Stain warranty coverage excludes stains from non-food and non-beverage substances. Staining from acne medications, household cleaners, swimming pool chemicals, chlorine bleach, insecticides, plant foods, vomit, feces, and other harsh substances are not covered by these warranties. These warranties cover staining only and not soiling. Most perceived stains are actually spots or soil. All those “Oxy” type cleaning products you see on TV; they’ll stain flooring.

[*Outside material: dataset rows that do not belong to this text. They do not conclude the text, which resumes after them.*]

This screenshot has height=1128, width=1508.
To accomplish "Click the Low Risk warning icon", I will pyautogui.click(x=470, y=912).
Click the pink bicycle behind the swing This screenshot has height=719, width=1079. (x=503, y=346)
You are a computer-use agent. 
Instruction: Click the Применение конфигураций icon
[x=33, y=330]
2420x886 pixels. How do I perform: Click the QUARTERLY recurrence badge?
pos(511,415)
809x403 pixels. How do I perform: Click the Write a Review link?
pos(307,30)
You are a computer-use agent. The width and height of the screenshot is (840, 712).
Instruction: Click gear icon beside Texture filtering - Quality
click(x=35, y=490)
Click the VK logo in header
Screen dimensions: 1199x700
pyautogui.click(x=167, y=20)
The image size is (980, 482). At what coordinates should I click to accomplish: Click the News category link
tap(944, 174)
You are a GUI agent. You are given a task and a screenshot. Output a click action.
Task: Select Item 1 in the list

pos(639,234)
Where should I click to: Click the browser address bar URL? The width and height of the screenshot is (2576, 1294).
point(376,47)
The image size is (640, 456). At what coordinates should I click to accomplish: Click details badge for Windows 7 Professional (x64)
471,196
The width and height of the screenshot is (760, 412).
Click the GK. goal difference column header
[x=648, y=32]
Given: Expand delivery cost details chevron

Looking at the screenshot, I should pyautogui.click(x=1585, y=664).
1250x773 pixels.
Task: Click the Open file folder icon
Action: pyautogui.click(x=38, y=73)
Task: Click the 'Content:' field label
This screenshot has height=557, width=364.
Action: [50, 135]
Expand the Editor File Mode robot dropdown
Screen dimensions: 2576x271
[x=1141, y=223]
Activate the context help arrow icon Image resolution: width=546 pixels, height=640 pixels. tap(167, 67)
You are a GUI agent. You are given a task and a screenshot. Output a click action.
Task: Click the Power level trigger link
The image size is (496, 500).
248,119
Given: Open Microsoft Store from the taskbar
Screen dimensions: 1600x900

Here’s one of my favorites the No Mat / No Crush Warranty:

No mat no crush warranties say the carpet will not mat or crush from foot traffic. This warranty excludes stairs and hallways. Now carpet is a vertically oriented textile floor covering material and when walked on repeatedly, particularly in concentrated, unalterable and pivotal areas, it mats and crushes. This is what it does naturally; it’s the law of physics at work. What the warranty should say is that the carpet is guaranteed to mat and crush or compact to a certain extent. Depending on the construction the matting may be unnoticeable or very noticeable but it is going to occur. Warranties are the single biggest injustice perpetrated on the consumer for floor covering products. What you think they cover they don’t and whatever you think that is, they take away in the same warranty. Just try enforcing one of these warranties if you have a claim or complaint on your flooring material and see if you don’t find out for yourself. Warranties are marketing tools more than protection against a product failing to perform up the expectations of an end user. More important than warranties is buying flooring material from a conscientious floor covering dealer who qualifies the end use and user. You can be assured if the dealer is knowledgeable about flooring materials and their installation and cares about you and how and where you will use the flooring material, that you’re likely to get the right product. The right product in the right place won’t need a warranty. Those selling and those buying flooring materials should not rely on what a warranty says. They should understand that for every application there is an appropriate product. The right product in the right place, and there always is one, will perform up to the expectations of the end user. That will make a warranty null and void.